__Aim__: Copy each of the following items word for word, keeping every line as it appears.
───
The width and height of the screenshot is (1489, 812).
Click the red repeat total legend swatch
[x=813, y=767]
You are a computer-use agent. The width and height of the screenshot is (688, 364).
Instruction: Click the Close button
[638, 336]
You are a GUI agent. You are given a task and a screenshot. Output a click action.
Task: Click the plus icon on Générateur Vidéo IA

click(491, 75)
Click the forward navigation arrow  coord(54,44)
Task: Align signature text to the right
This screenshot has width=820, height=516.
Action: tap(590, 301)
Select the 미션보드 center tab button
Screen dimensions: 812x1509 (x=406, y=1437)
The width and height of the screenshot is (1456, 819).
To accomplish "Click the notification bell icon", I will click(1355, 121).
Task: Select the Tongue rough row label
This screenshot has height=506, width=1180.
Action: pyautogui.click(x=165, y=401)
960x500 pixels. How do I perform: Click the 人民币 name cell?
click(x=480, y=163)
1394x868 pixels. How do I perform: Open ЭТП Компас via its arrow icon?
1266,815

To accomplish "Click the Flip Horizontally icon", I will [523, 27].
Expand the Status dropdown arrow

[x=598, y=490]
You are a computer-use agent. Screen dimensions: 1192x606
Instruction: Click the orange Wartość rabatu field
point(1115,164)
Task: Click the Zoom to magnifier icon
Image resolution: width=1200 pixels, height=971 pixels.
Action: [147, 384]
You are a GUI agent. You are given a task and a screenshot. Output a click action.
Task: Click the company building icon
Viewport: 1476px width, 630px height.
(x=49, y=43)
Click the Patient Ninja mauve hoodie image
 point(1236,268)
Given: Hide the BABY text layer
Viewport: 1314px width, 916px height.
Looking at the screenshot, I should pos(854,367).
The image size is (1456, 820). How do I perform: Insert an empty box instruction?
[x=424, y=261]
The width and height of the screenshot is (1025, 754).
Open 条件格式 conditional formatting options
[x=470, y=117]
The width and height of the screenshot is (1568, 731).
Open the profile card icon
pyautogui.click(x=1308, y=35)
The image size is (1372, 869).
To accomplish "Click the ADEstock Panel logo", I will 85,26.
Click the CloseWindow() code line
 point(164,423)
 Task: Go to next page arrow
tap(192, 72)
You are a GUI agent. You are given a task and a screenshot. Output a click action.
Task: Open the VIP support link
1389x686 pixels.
───
__Exercise answer__:
The width and height of the screenshot is (1489, 812).
Click the red repeat total legend swatch
[x=813, y=767]
You are a computer-use agent. The width and height of the screenshot is (688, 364).
Instruction: Click the Close button
[638, 336]
You are a GUI agent. You are given a task and a screenshot. Output a click action.
Task: Click the plus icon on Générateur Vidéo IA

click(491, 75)
Click the forward navigation arrow  coord(54,44)
Task: Align signature text to the right
This screenshot has width=820, height=516.
Action: tap(590, 301)
Select the 미션보드 center tab button
Screen dimensions: 812x1509 (x=406, y=1437)
The width and height of the screenshot is (1456, 819).
To accomplish "Click the notification bell icon", I will click(1355, 121).
Task: Select the Tongue rough row label
This screenshot has height=506, width=1180.
Action: pyautogui.click(x=165, y=401)
960x500 pixels. How do I perform: Click the 人民币 name cell?
click(x=480, y=163)
1394x868 pixels. How do I perform: Open ЭТП Компас via its arrow icon?
1266,815

To accomplish "Click the Flip Horizontally icon", I will [523, 27].
Expand the Status dropdown arrow

[x=598, y=490]
You are a computer-use agent. Screen dimensions: 1192x606
Instruction: Click the orange Wartość rabatu field
point(1115,164)
Task: Click the Zoom to magnifier icon
Image resolution: width=1200 pixels, height=971 pixels.
Action: [147, 384]
You are a GUI agent. You are given a task and a screenshot. Output a click action.
Task: Click the company building icon
Viewport: 1476px width, 630px height.
(x=49, y=43)
Click the Patient Ninja mauve hoodie image
 point(1236,268)
Given: Hide the BABY text layer
Viewport: 1314px width, 916px height.
Looking at the screenshot, I should pos(854,367).
The image size is (1456, 820). How do I perform: Insert an empty box instruction?
[x=424, y=261]
The width and height of the screenshot is (1025, 754).
Open 条件格式 conditional formatting options
[x=470, y=117]
The width and height of the screenshot is (1568, 731).
Open the profile card icon
pyautogui.click(x=1308, y=35)
The image size is (1372, 869).
To accomplish "Click the ADEstock Panel logo", I will 85,26.
Click the CloseWindow() code line
 point(164,423)
 Task: Go to next page arrow
tap(192, 72)
You are a GUI agent. You are given a task and a screenshot. Output a click action.
Task: Open the VIP support link
1389x686 pixels.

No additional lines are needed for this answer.